Volume to Delta Table
The Volume to Delta Table component lets users transfer data from a pre-existing volume in Databricks in to a Delta Lake table without replacing or deleting any existing data.
Warning
If you have selected hive_metastore
as your default catalog, limitations can't be used, volumes can't be created, and the feature won't be available to you. This component only supports Unity Catalog.
Warning
You must use a SQL data warehouse or a cluster running Databricks Runtime 13.3 LTS or above, otherwise unexpected behavior in the component can occur.
Properties
Name
= string
A human-readable name for the component.
Source
= drop-down
The file location to load the data from.
Files in this location must have the specified FILEFORMAT
. Accepted encryption options are TYPE = 'AWS_SSE_C'
, and MASTER_KEY
for AWS S3.
Pattern
= string
Files in the specified location will only be loaded if their names match the pattern you specify here. You can use wildcards in the pattern. Enter .*
to match all files in the location.
Catalog
= drop-down
Select a Databricks Unity Catalog. The special value, [Environment Default], will use the catalog specified in the Data Productivity Cloud environment setup. Selecting a catalog will determine which schema (databases) are available in the next parameter.
Warning
If you have selected hive_metastore
as your default catalog, limitations can't be used, volumes can't be created, and the feature won't be available to you. This component only supports Unity Catalog.
Note
You must have appropriate permissions and access rights to the source volume and destination Delta table.
Schema (Database)
= drop-down
The Databricks schema. The special value, [Environment Default], will use the schema defined in the environment. Read Create and manage schemas to learn more.
Table
= string
The name of the Delta table. This table will be recreated and will drop any existing table of the same name.
Load Columns
= dual listbox
Choose the columns to load. If you leave this parameter empty, all columns will be loaded.
File Type
= drop-down
The format of the source files to load. Available file types are CSV,JSON, PARQUET, and AVRO.
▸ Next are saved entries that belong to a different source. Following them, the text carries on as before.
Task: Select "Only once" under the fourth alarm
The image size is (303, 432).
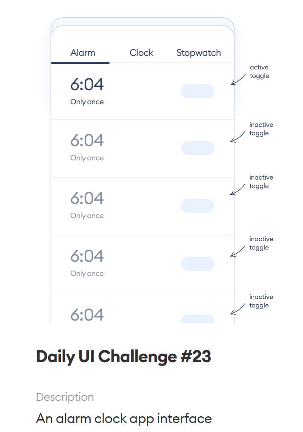Action: [x=87, y=273]
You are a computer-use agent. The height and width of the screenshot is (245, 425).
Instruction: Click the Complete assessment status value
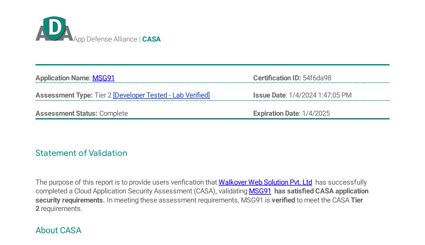[114, 113]
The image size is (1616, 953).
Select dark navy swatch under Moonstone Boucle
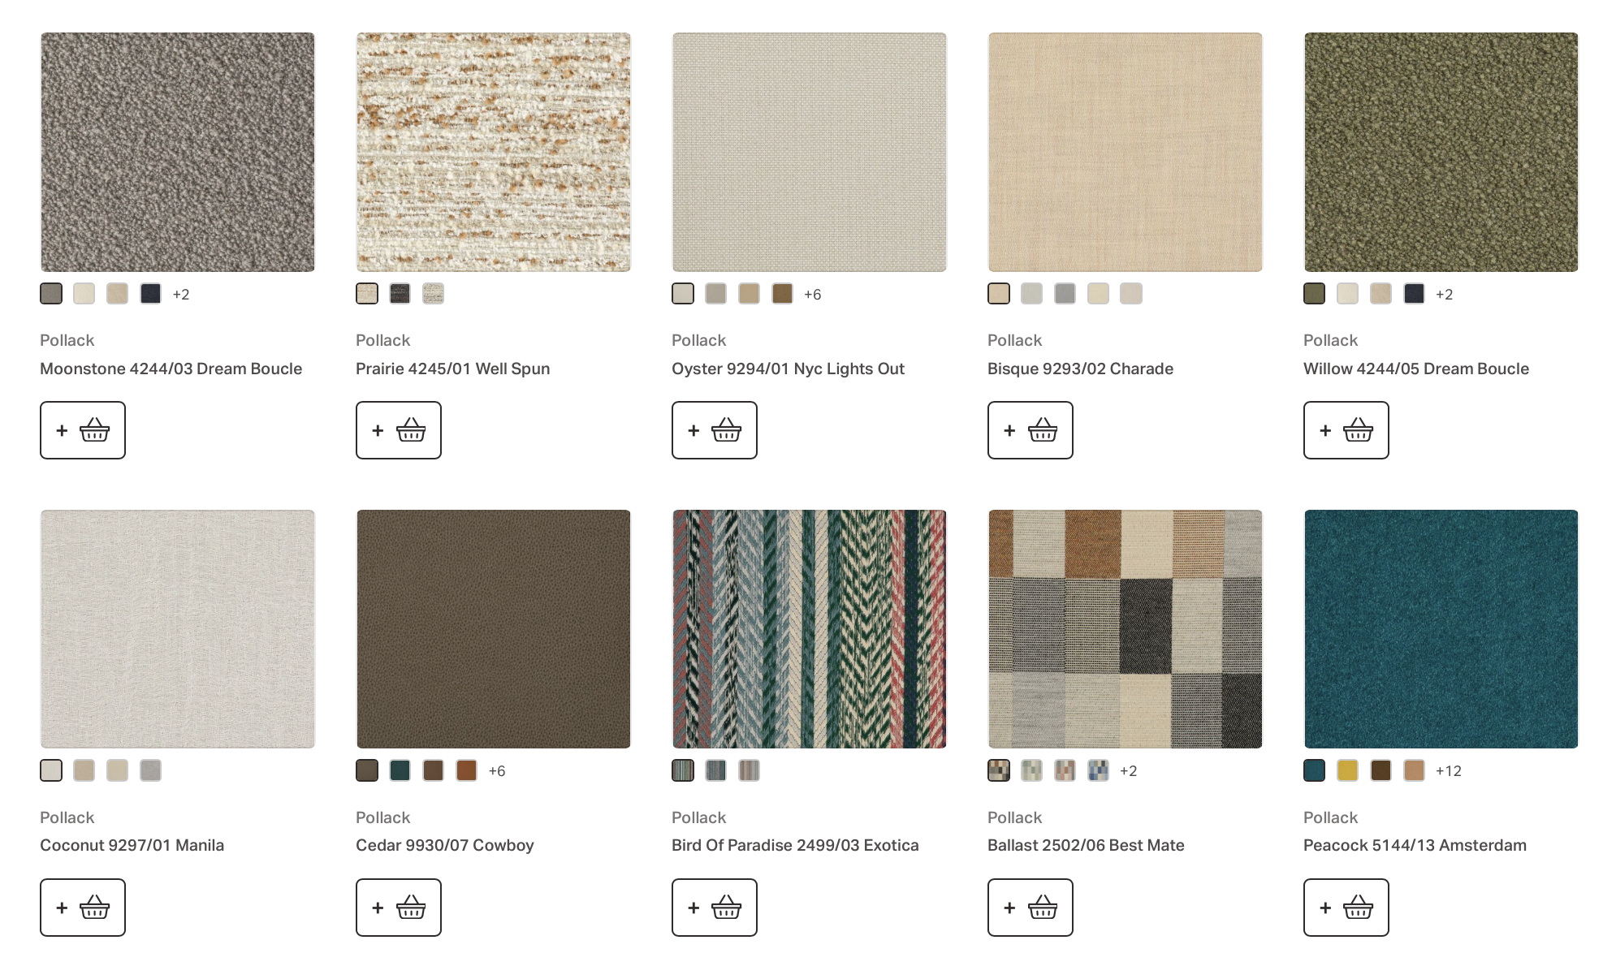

Component properties will change to reflect the selected file type. Click one of the tabs below for properties applicable to that file type.
Header
= boolean
Select Yes to use the first line of the file as column names. If not specified, the default is No.
Field Delimiter
= string
Enter the delimiter character used to separate fields in the CSV file. This can be one or more single-byte or multibyte characters that separate fields in an input file. If none is specified, the default is a comma.
Accepted characters include common escape sequences, octal values (prefixed by \\
), or hex values (prefixed by 0x
). This delimiter is limited to a maximum of 20 characters. The specified delimiter must be a valid UTF-8 character and not a random sequence of bytes.
Note
A TAB character can be specified as "\".
Date Format
= string
Manually set a date format in the data files to be loaded. If none is specified, the default is yyyy-MM-dd
.
Timestamp Format
= string
Manually set a timestamp format in the CSV files to be loaded. If none is specified, the default is yyyy-MM-dd'T'HH:mm:ss.[SSS][XXX]
.
Encoding Type
= string
The encoding type to use when decoding the CSV files. If none is specified, the default is UTF-8
.
Ignore Leading Whitespace
= boolean
When Yes, skips any leading whitespaces. If not specified, the default is No.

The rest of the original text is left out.